:: INFORMATION SUPPLIED

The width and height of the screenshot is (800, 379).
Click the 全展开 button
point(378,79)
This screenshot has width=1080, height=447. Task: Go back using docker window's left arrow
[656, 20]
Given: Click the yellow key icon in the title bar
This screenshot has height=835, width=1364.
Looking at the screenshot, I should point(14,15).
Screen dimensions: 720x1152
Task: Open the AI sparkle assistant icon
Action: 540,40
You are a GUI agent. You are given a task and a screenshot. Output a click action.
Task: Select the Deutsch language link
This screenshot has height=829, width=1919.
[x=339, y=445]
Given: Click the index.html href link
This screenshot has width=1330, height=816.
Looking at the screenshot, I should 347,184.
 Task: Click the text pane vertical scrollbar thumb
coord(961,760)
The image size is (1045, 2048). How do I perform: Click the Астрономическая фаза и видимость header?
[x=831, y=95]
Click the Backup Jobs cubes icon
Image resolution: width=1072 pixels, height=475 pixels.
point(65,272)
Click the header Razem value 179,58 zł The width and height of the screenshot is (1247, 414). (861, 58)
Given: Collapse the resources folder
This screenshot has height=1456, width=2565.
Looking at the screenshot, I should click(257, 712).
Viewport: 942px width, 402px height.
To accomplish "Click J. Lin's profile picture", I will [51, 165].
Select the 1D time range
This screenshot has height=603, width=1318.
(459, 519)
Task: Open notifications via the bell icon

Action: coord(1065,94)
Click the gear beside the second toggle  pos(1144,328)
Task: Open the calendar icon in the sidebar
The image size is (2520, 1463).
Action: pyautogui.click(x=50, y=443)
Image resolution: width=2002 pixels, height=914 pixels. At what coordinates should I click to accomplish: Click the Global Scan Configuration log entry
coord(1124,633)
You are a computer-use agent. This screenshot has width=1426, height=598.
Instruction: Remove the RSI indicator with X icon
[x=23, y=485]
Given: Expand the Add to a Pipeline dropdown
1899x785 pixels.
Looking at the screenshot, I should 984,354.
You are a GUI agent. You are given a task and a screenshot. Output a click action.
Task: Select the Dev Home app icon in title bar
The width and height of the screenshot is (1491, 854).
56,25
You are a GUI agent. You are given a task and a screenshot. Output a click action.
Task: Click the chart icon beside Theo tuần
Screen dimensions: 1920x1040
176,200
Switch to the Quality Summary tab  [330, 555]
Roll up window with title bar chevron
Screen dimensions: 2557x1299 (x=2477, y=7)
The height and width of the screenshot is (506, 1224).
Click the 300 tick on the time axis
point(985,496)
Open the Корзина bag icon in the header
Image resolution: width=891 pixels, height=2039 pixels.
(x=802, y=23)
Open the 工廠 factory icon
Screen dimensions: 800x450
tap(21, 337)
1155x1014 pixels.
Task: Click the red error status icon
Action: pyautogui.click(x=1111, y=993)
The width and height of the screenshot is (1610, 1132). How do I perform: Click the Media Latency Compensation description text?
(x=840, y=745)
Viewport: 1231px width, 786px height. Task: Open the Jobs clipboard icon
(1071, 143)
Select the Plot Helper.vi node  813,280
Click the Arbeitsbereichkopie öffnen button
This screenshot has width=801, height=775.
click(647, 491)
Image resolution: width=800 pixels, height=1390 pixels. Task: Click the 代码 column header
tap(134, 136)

::::

INSTRUCTIONS TO FOLLOW => Write out the records above again, substituting "screen assistant" for every occurrence of "GUI agent" and leaving everything else unchanged.

REPLY TO THE EXERCISE =>
The width and height of the screenshot is (800, 379).
Click the 全展开 button
point(378,79)
This screenshot has width=1080, height=447. Task: Go back using docker window's left arrow
[656, 20]
Given: Click the yellow key icon in the title bar
This screenshot has height=835, width=1364.
Looking at the screenshot, I should point(14,15).
Screen dimensions: 720x1152
Task: Open the AI sparkle assistant icon
Action: 540,40
You are a screen assistant. You are given a task and a screenshot. Output a click action.
Task: Select the Deutsch language link
This screenshot has height=829, width=1919.
[x=339, y=445]
Given: Click the index.html href link
This screenshot has width=1330, height=816.
Looking at the screenshot, I should 347,184.
 Task: Click the text pane vertical scrollbar thumb
coord(961,760)
The image size is (1045, 2048). How do I perform: Click the Астрономическая фаза и видимость header?
[x=831, y=95]
Click the Backup Jobs cubes icon
Image resolution: width=1072 pixels, height=475 pixels.
point(65,272)
Click the header Razem value 179,58 zł The width and height of the screenshot is (1247, 414). (861, 58)
Given: Collapse the resources folder
This screenshot has height=1456, width=2565.
Looking at the screenshot, I should click(257, 712).
Viewport: 942px width, 402px height.
To accomplish "Click J. Lin's profile picture", I will [51, 165].
Select the 1D time range
This screenshot has height=603, width=1318.
(459, 519)
Task: Open notifications via the bell icon

Action: coord(1065,94)
Click the gear beside the second toggle  pos(1144,328)
Task: Open the calendar icon in the sidebar
The image size is (2520, 1463).
Action: pyautogui.click(x=50, y=443)
Image resolution: width=2002 pixels, height=914 pixels. At what coordinates should I click to accomplish: Click the Global Scan Configuration log entry
coord(1124,633)
You are a computer-use agent. This screenshot has width=1426, height=598.
Instruction: Remove the RSI indicator with X icon
[x=23, y=485]
Given: Expand the Add to a Pipeline dropdown
1899x785 pixels.
Looking at the screenshot, I should 984,354.
You are a screen assistant. You are given a task and a screenshot. Output a click action.
Task: Select the Dev Home app icon in title bar
The width and height of the screenshot is (1491, 854).
56,25
You are a screen assistant. You are given a task and a screenshot. Output a click action.
Task: Click the chart icon beside Theo tuần
Screen dimensions: 1920x1040
176,200
Switch to the Quality Summary tab  [330, 555]
Roll up window with title bar chevron
Screen dimensions: 2557x1299 (x=2477, y=7)
The height and width of the screenshot is (506, 1224).
Click the 300 tick on the time axis
point(985,496)
Open the Корзина bag icon in the header
Image resolution: width=891 pixels, height=2039 pixels.
(x=802, y=23)
Open the 工廠 factory icon
Screen dimensions: 800x450
tap(21, 337)
1155x1014 pixels.
Task: Click the red error status icon
Action: pyautogui.click(x=1111, y=993)
The width and height of the screenshot is (1610, 1132). How do I perform: Click the Media Latency Compensation description text?
(x=840, y=745)
Viewport: 1231px width, 786px height. Task: Open the Jobs clipboard icon
(1071, 143)
Select the Plot Helper.vi node  813,280
Click the Arbeitsbereichkopie öffnen button
This screenshot has width=801, height=775.
click(647, 491)
Image resolution: width=800 pixels, height=1390 pixels. Task: Click the 代码 column header
tap(134, 136)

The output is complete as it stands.